_Selected text_:
»»
Eight countries have denounced North Korea's human rights record after a closed-doors videoconference at the UN Security Council organised by Germany.

The list of countries includes the United States, France, Britain, Japan, Estonia, Belgium and the Dominican Republic.

"The situation of human rights in the DPRK is appalling and gets worse by the day," the eight said in a joint declaration read by German ambassador Christoph Heusgen, referring to North Korea by the initials of its formal name.

"Individuals in the DPRK are stripped of nearly all their human rights, their freedoms of expression, peaceful assembly, association, movement, and religion or belief, among many others," the statement said.

"Media freedom is non-existent, neither is there any possibility of a political opposition to the regime's tight grip on its people," it added.

The joint declaration was particularly critical of North Korea's "long-standing system of political prison camps where hundreds of thousands of North Koreans, including children, have died as a consequence of torture, forced labor, summary executions, starvation, sexual and gender-based violence and other forms of inhumane treatment."

It added that "as we speak, 100,000 prisoners are being detained, suffering from the horrors of being maltreated and abused on a daily basis."

"The multiple and grave human rights violations women are subjected to by the hands of the State, in particular sexual and gender-based violence, are unimaginable. They must stop immediately," the eight states demanded.

They also called for the release of "abducted Japanese and South Korean citizens."

It concluded that "the dire, if not tragic situation of the North Korean population is due exclusively to the regime's cynical policies, putting nuclear weapons first and food for its people last."

Between 2014 and 2017, the UN Security Council held an annual public meeting on human rights violations in North Korea.

Since 2018, opposition by Russia, China and a small number of members of the council has prevented these public sessions.
««
_Exercise details_: Transcribe the passage of the North Korea human rights text from "It concluded that" to "these public sessions.".

_Dataset excerpt_:
»»
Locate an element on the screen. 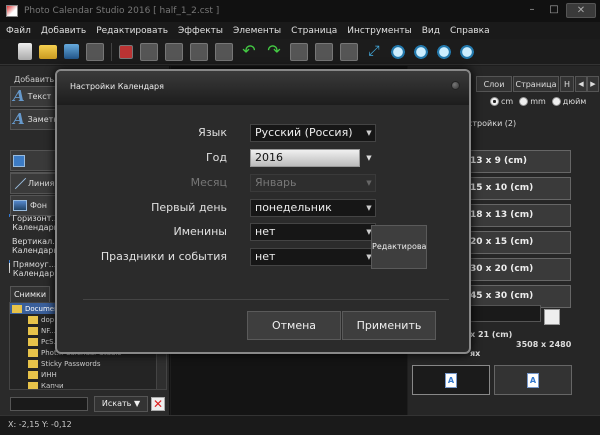  send-to-back-icon is located at coordinates (224, 52). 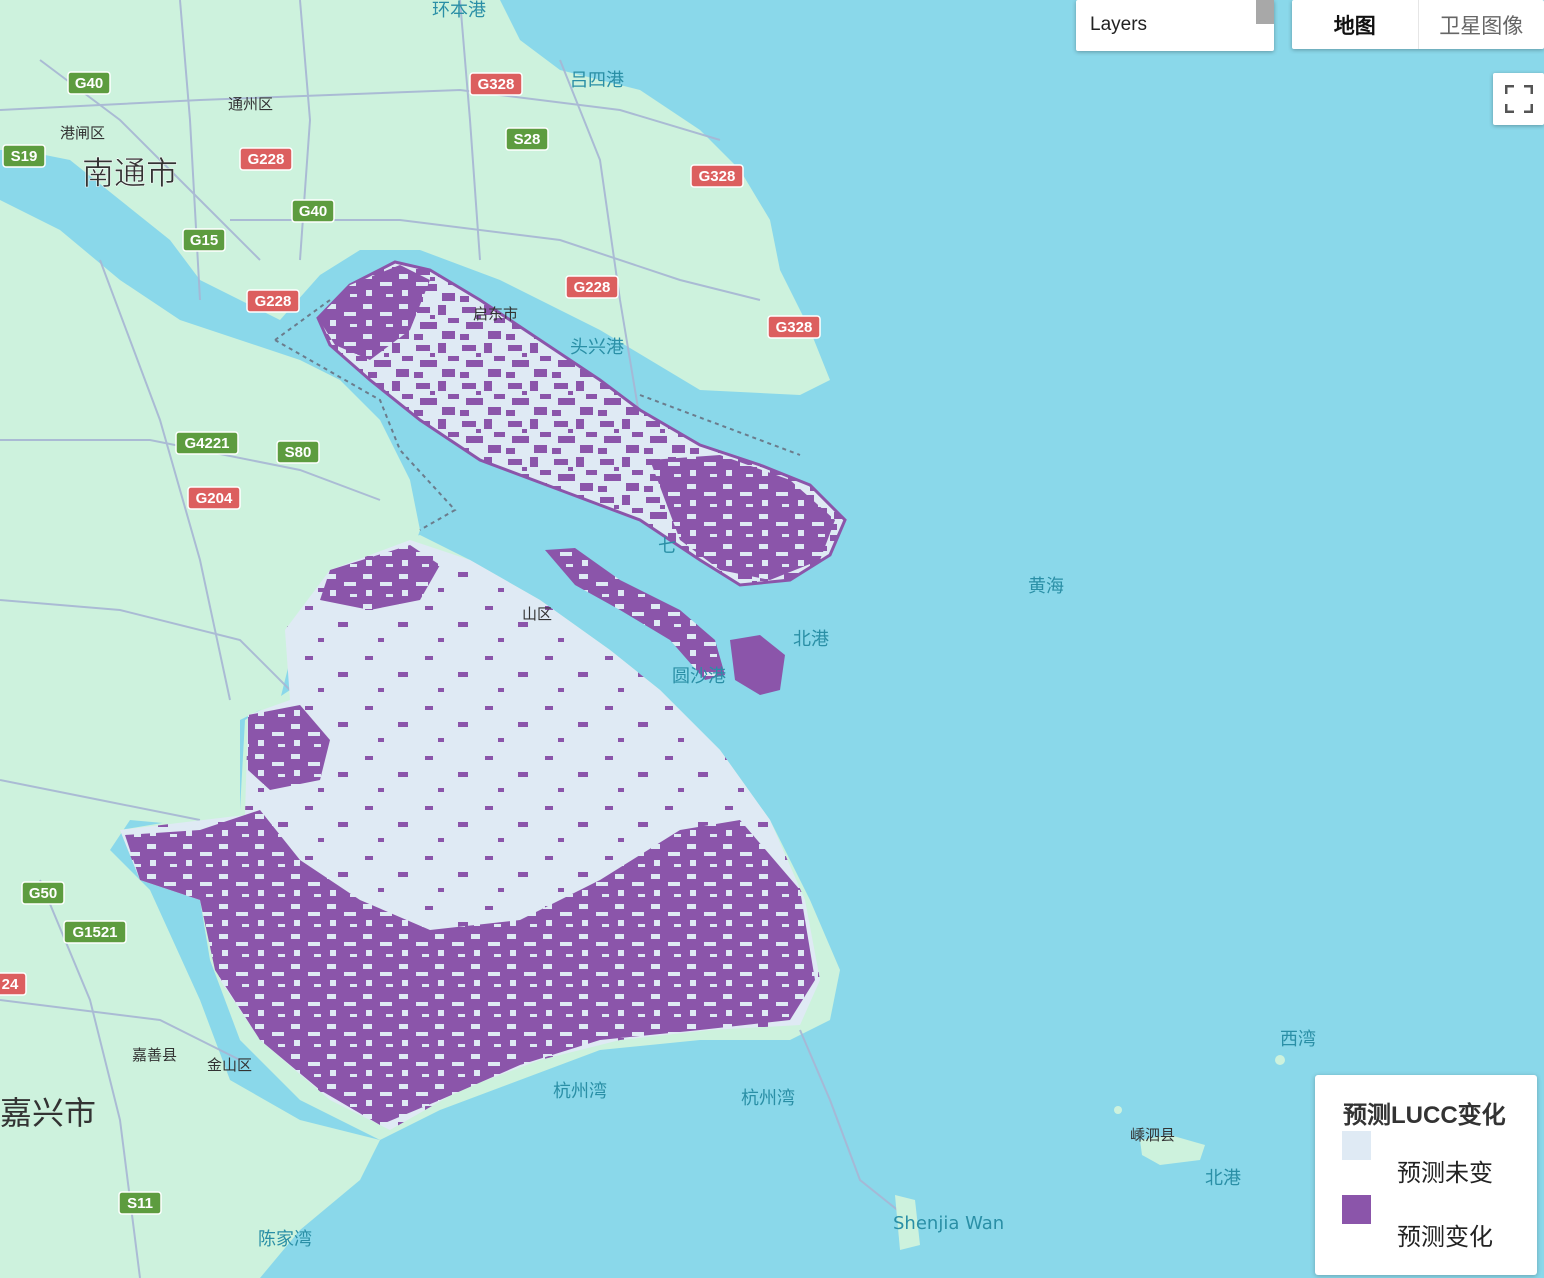 I want to click on road-shield-s80: S80, so click(x=298, y=452).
««
_Expected answer_:
It concluded that "the dire, if not tragic situation of the North Korean population is due exclusively to the regime's cynical policies, putting nuclear weapons first and food for its people last."

Between 2014 and 2017, the UN Security Council held an annual public meeting on human rights violations in North Korea.

Since 2018, opposition by Russia, China and a small number of members of the council has prevented these public sessions.